Return the lines of the records unchanged, beginning with the line that contains "The width and" and ending after the line that contains "Open the GitHub octocat home logo".
[Start Source material]
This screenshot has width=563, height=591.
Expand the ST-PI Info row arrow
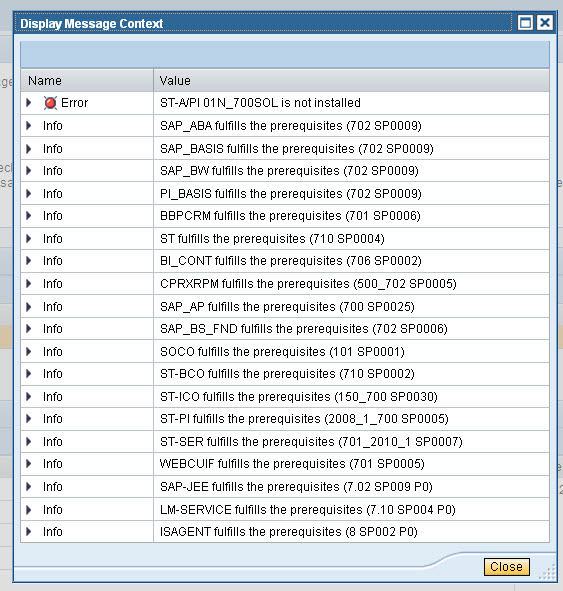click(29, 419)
[End Source material]
[Start Source material]
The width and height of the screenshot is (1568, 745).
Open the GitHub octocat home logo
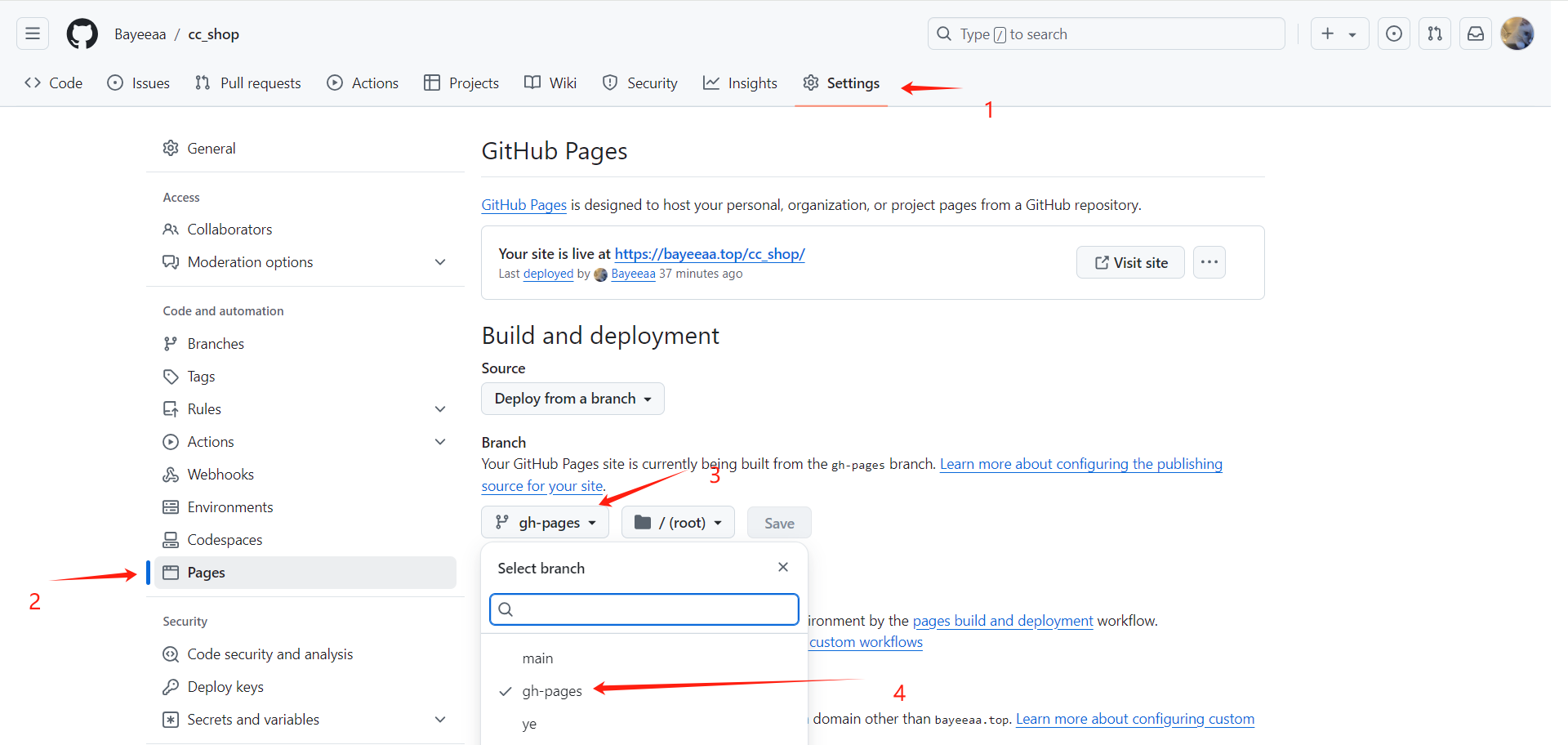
[End Source material]
Final result.
The width and height of the screenshot is (1568, 745).
Open the GitHub octocat home logo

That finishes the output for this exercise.